The solution you gave in the referenced thread specified
  1 Declare an "imaginary" token declared in the tokens {} section.
  2 Accumulate the text of the individual IDs and dots ('.') in some 
unspecified manner.
  3 Rewrite the rule as the imaginary token set to the concatenated text 
in some unspecified manner.

What confuses me is why use an "imaginary" token, precisely how steps 2 
and 3 are performed, and how such a solution would differ from using 
lexical fragments as I demonstrated.

Could you provide a concrete example grammar? You got me all curious now. :)

Thanks
-- Curtis

Jim Idle wrote:
> But that is a lexical solution.

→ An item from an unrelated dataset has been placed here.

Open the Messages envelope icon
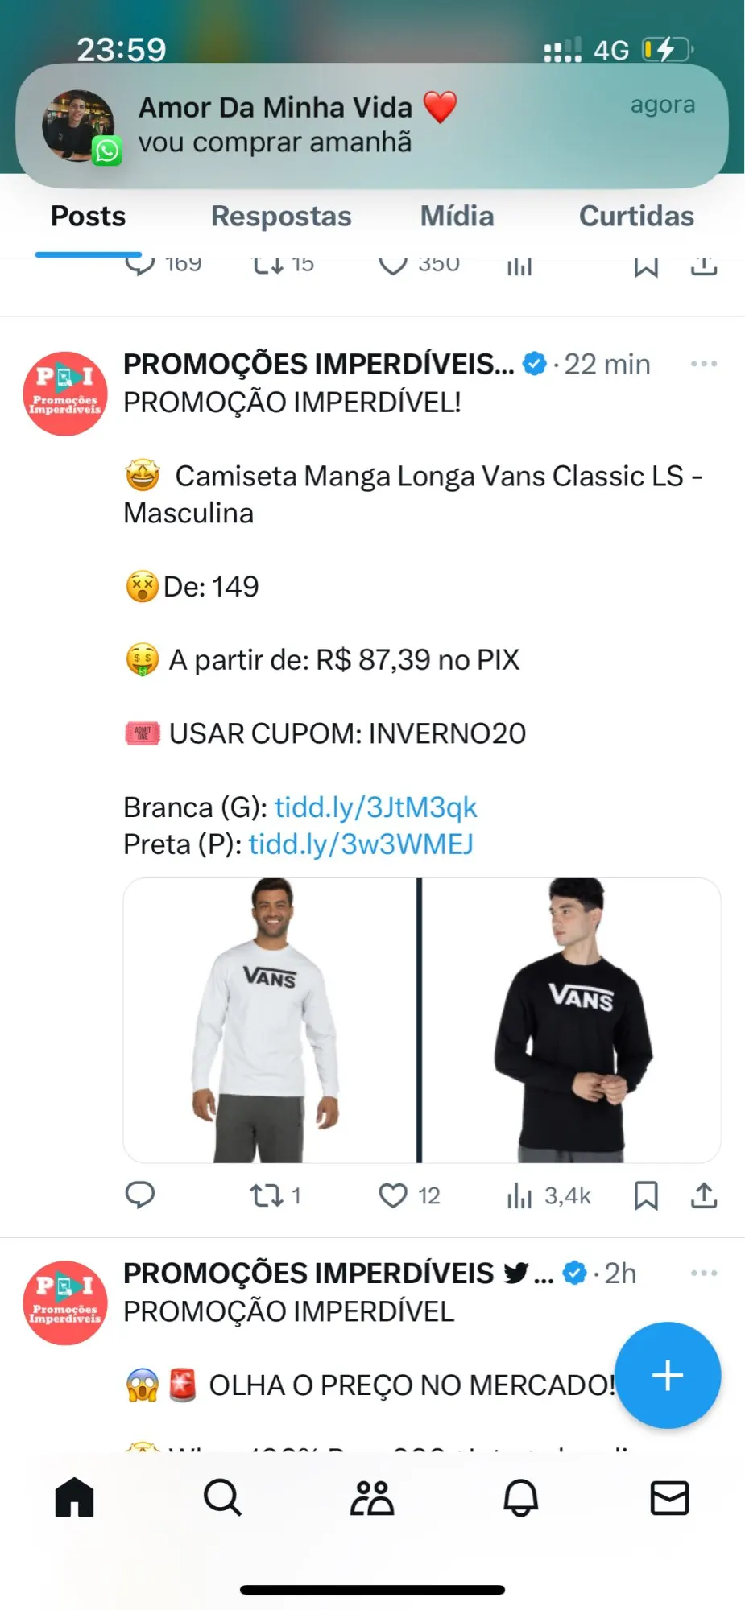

When '.' is used in many places it is 
> quite often a better bet to have the parser determine the pieces of a 
> valid reference and in many cases you need the individual components 
> because the meanings change according to context.
> 
> For instance x.y could be an enumeration, or a property reference or 
> something else.
> 
> All that needs to be done is to take the .text of each element of the ID 
> and concatenate them. To be honest, I would probably not even do that in 
> the parser, but in the tree parser, where you probably have the 
> contextual information available (and may well not have in the parser). 
> Then the write would be something like ->^(IDEXPR $ids+ ) or some such.
> 
> Jim
> 
> -----Original Message-----
> From: Curtis Clauson [mailto:NOSPAM at TheSnakePitDev.com] 
> Sent: Friday, November 09, 2007 1:56 PM
> To: antlr-interest at antlr.org
> Subject: Re: [antlr-interest] combine tokens in rewrite rule
> 
> I must admit, I am somewhat confused by the answer given in the 
> referenced thread. Doesn't the use of fragment lexer rules solve this?
> 
> For example, the grammar below will parse this input
> <<
> name
> name.subName1
> name.subName1.subName2.subName3
>  >>
> into a tree that has three ID nodes under the root nil node, each with 
> the complete qualified ID text as a single token. Is this what you mean, 
> 
> or have I missed something?
> 
> (tested with AntLR v3.0.1 and ANTLRWorks v1.1.4)
> ----------
> grammar ABer1;
> 
> options {
>      output = AST;
> }
> 
> 
> unit: ID+;
> 
> 
> ID: UnqualifiedID ('.' UnqualifiedID)*;
> WS: (' ' | '\t' | '\r' | '\n' | '\f')+ {$channel = HIDDEN;};
> 
> 
> fragment UnqualifiedID     : UnqualifiedIDFirst (UnqualifiedIDRest)*;
> fragment UnqualifiedIDFirst: 'a'..'z' | 'A'..'Z' | '_';
> fragment UnqualifiedIDRest : 'a'..'z' | 'A'..'Z' | '_' | '0'..'9';
> ----------
> 
> I hope that helps.
> -- Curtis
> 
> 
> Adrian Ber wrote:
>> Hi all,
>>
>> I want to find a way to combine multiple tokens in a single one.
>> I've searched the archive and found this thread: 
> http://www.antlr.org/pipermail/antlr-interest/2007-January/019161.html.
>> Does any of you have a short sample code on how to do it?